Extracted data entries
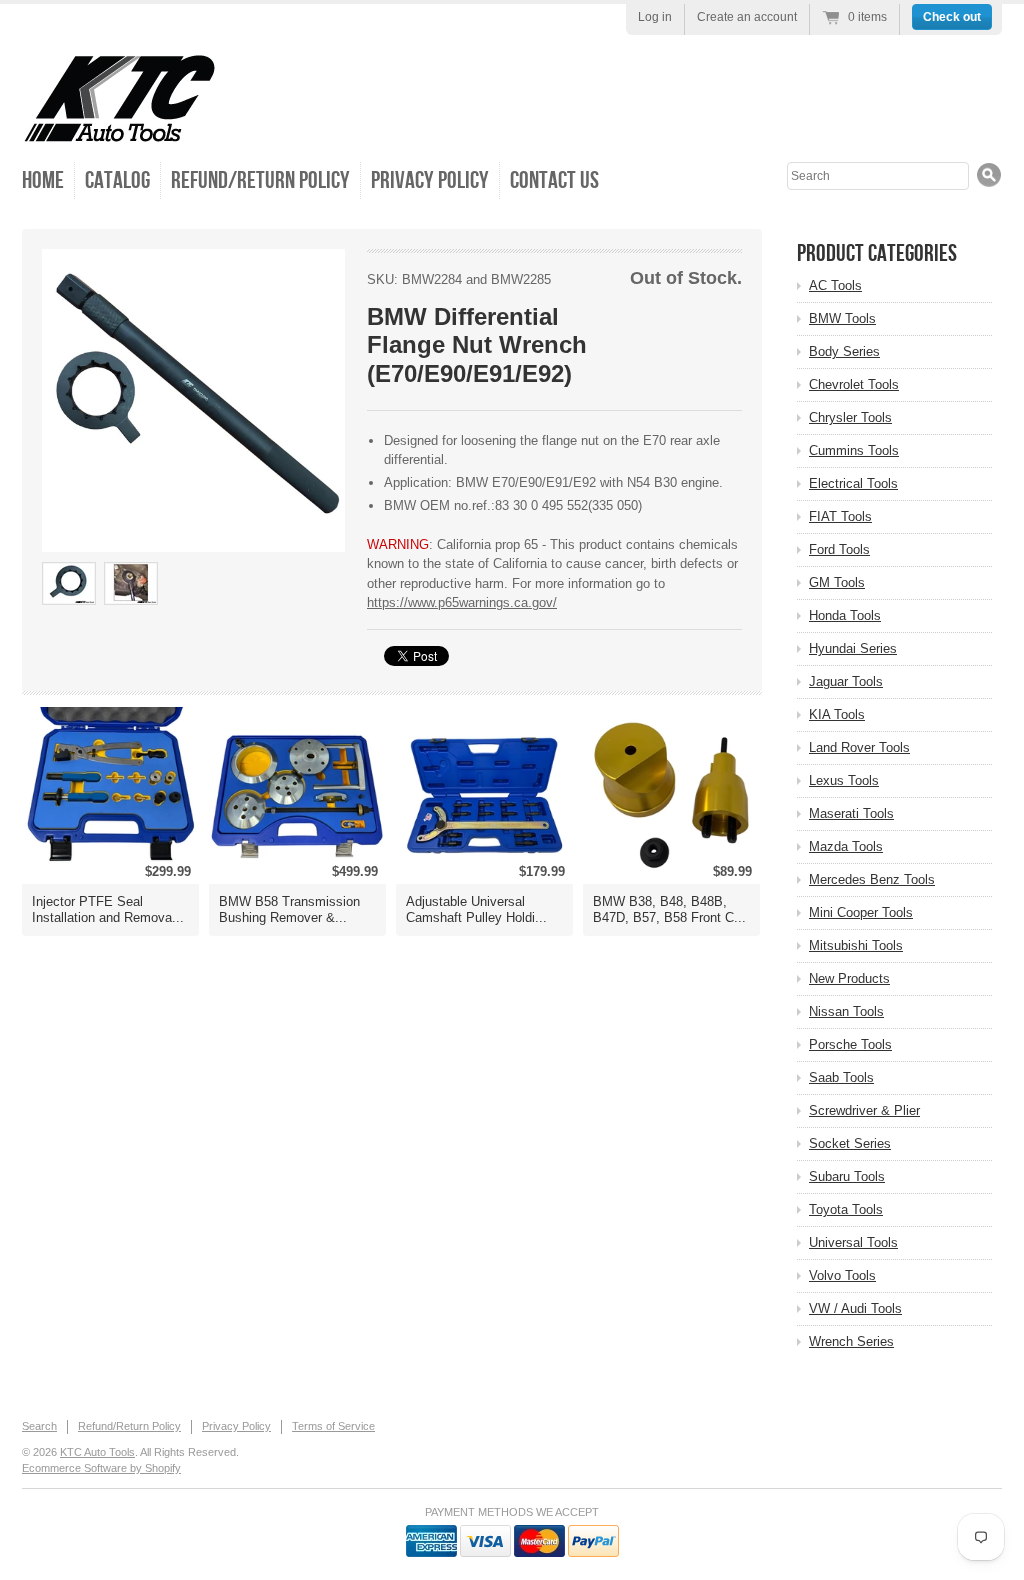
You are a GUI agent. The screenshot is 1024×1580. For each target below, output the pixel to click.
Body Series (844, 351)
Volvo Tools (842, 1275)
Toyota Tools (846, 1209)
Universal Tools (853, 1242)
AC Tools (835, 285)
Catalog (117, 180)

- WHAT THE TASK REQUIRES
Exclude the images and copy every record above exactly.

- RESULT BELOW
You are a GUI agent. The screenshot is 1024×1580. For each target below, output the pixel to click.
Body Series (844, 351)
Volvo Tools (842, 1275)
Toyota Tools (846, 1209)
Universal Tools (853, 1242)
AC Tools (835, 285)
Catalog (117, 180)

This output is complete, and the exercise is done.